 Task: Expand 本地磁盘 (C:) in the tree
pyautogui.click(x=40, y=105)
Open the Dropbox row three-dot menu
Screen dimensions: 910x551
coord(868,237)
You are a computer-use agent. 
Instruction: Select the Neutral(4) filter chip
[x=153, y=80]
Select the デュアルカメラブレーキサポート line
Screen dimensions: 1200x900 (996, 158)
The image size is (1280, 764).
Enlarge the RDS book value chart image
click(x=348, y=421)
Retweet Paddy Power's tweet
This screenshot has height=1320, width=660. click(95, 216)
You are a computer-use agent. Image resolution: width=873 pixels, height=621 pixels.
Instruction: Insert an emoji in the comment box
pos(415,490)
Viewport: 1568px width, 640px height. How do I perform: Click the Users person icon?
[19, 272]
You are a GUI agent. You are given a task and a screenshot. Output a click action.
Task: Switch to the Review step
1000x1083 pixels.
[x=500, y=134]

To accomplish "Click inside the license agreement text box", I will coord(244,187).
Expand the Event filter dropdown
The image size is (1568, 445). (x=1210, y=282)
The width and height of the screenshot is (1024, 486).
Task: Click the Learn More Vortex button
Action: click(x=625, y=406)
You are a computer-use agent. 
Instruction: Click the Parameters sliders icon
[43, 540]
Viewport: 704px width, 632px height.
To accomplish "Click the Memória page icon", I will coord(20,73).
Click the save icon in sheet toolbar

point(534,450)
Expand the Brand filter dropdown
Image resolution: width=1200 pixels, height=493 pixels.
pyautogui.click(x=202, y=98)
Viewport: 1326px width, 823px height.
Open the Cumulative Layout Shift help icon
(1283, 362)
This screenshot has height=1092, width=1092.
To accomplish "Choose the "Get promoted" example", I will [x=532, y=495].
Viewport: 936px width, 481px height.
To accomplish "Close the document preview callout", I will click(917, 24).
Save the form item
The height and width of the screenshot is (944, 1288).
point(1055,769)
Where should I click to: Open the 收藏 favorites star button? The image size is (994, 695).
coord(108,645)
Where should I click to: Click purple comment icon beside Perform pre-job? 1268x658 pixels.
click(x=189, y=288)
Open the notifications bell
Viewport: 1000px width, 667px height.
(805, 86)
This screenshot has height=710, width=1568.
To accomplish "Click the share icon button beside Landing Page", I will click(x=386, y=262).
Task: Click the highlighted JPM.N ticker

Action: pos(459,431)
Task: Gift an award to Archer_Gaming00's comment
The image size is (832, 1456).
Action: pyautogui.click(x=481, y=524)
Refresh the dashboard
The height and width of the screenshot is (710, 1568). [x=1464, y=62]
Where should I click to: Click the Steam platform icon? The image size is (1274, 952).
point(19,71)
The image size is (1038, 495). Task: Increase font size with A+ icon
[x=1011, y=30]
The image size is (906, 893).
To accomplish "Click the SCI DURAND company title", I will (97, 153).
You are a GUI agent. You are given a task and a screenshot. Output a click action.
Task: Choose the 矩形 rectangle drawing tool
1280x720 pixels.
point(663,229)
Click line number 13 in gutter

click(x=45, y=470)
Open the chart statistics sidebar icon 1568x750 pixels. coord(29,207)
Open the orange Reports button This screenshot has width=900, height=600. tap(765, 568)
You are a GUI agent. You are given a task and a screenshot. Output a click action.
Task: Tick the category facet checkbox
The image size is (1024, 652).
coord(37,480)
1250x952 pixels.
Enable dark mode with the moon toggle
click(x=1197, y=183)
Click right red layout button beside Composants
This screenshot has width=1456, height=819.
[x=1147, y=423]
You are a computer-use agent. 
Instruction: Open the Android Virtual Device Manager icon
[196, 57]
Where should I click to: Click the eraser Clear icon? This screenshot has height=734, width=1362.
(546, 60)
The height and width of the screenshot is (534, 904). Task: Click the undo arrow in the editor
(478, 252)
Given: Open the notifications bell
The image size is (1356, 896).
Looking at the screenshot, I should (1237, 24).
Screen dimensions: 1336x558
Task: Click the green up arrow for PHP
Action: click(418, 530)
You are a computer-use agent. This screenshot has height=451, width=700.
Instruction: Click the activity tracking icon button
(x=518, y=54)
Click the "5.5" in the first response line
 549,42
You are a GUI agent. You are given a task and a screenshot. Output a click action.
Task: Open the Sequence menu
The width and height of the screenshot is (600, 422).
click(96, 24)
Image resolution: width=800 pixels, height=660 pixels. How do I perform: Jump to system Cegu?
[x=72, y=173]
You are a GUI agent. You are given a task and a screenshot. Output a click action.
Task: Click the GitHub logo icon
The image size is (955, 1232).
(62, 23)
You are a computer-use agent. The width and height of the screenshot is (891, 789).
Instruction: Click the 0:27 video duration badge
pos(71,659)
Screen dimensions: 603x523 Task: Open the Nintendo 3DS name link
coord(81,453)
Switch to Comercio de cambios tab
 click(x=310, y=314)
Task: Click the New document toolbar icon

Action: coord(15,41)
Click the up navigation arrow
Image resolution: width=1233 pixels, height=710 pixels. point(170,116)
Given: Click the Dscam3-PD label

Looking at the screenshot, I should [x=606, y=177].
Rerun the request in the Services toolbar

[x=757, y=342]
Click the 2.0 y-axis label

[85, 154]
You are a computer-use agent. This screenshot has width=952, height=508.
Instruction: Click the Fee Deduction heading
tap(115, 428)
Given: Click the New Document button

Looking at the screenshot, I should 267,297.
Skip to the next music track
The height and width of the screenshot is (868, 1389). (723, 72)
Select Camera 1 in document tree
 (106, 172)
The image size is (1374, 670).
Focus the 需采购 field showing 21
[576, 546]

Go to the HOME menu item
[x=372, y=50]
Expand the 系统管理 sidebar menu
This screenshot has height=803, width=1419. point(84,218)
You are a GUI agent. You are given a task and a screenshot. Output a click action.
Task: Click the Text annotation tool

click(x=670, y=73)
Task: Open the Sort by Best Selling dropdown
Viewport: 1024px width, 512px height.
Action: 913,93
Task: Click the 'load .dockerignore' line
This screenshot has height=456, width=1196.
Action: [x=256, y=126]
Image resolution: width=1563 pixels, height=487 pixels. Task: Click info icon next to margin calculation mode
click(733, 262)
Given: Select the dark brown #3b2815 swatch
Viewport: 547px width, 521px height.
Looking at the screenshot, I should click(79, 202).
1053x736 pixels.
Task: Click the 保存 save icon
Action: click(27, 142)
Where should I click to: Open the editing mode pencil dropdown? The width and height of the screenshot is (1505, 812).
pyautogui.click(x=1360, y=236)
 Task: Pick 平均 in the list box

::::::

Using the entries above, return each line that includes the word "Choose".

Response
To accomplish "Choose the "Get promoted" example", I will [x=532, y=495].
Task: Choose the 矩形 rectangle drawing tool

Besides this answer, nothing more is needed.